Uniform Manifold Approximation and Projection (UMAP) is an algorithm for dimensionality reduction which tries to preserve the local distances that the data has in the original dimension. like t-SNE and Isomap. This repository provides an implementation of UMAP dimensionality reduction algorithm in Python from scratch.
Main components of the algorithm are as follows
- Finding K-nearest neighbors with their corresponding distances in the original data.
- Using K-nearest neighbor graph, constructing a fuzzy simplicial set.
- Initializing the low-dimensional embeddings with a reasonable start.

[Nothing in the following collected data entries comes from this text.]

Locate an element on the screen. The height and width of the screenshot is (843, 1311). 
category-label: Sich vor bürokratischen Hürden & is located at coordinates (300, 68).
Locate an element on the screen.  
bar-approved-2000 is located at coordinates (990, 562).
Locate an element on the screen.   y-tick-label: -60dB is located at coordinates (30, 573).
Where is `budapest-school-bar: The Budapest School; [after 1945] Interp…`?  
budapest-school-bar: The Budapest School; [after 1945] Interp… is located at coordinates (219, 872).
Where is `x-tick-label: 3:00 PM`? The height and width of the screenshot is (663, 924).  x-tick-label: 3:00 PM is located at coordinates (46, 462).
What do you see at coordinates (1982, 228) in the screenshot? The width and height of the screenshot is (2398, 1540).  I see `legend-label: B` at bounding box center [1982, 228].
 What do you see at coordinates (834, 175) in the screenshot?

- Optimizing the low-dimensional embeddings using the fuzzy simplicial set constructed from original data.
cd PROJECT_PATH
pip -r requirements.txt
import UMAP
X, y = load_digits(return_X_y=True)
mp = UMAP(n_components=n_components,
n_neighbors=n_neighbors,
metric=metric,
n_epochs=n_epochs,
learning_rate=learning_rate,
init_symbol=init,
min_dist=min_dist,
spread=spread,
set_operation_ratio=set_operation_ratio,
local_connectivity=local_connectivity,
repulsion_strength=repulsion_strength,
neg_sample_rate=neg_sample_rate,
a=a,
b=b
)
y_pred = mp.fit_transform(X)
fig, ax = plt.subplots(figsize=(12, 10))
color = y
plt.scatter(y_pred[:,0], y_pred[:,1], c=color, cmap="Spectral", s=2)
plt.setp(ax, xticks=[], yticks=[])
plt.title("Data embedded into two dimensions", fontsize=18)
plt.savefig("./reduced_data.png")
[1] L. McInnes, J. Healy, and J. Melville, "Umap: Uniform manifold approximation and projection for dimension reduction," arXiv preprint arXiv:1802.03426, 2018.